On two Hall algebra approaches to odd periodic triangulated categories (Q1705741)

The Hall algebra was firstly introduced by Steinitz around 1901 in the study of abelian \(p\)-groups. At the beginning, Hall algebras were closely related to the algebra of partitions and symmetric functions. The importance of Hall algebras introduced by Steinitz E.\ around 1901 has been highly recognized ever since the ground-breaking discovery of \textit{C. M. Ringel} [Invent. Math. 101, No. 3, 583--591 (1990; Zbl 0735.16009)]. Generally, the Hall algebra is a tool to encode the extension structure of a finitary category. Given an odd-periodic algebraic triangulated category, the authors compare Bridgeland's Hall algebra in the sense of \textit{T. Bridgeland} [Ann.
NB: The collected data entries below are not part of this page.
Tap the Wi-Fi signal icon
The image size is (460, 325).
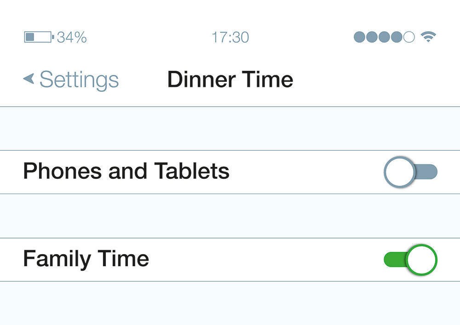pos(428,37)
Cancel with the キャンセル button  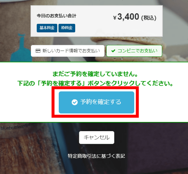97,137
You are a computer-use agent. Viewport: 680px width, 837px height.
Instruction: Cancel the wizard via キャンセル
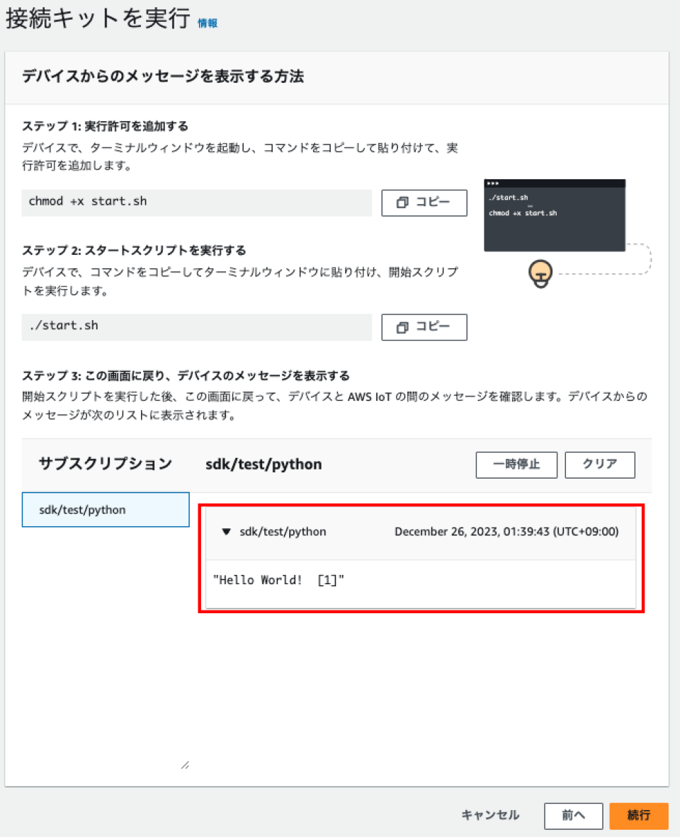pyautogui.click(x=489, y=816)
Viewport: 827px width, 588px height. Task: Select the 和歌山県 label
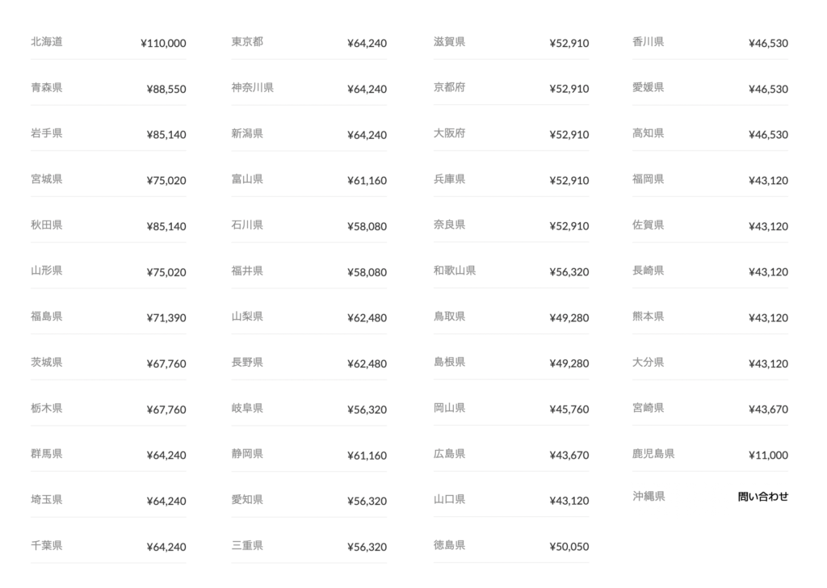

Math. (2) 177, No. 2, 739--759 (2013; Zbl 1268.16017)] and the derived Hall algebra in the sense of \textit{B. Toën} [Duke Math. J. 135, No. 3, 587--615 (2006; Zbl 1117.18011)], \textit{J. Xiao} and \textit{F. Xu} [Duke Math. J. 143, No. 2, 357--373 (2008; Zbl 1168.18006)], and \textit{F. Xu} and \textit{X. Chen} [Algebr. Represent. Theory 16, No. 3, 673--687 (2013; Zbl 1275.16018)]. Then, it is shown that the former one is the twisted form of the tensor product of the latter one and a suitable group algebra.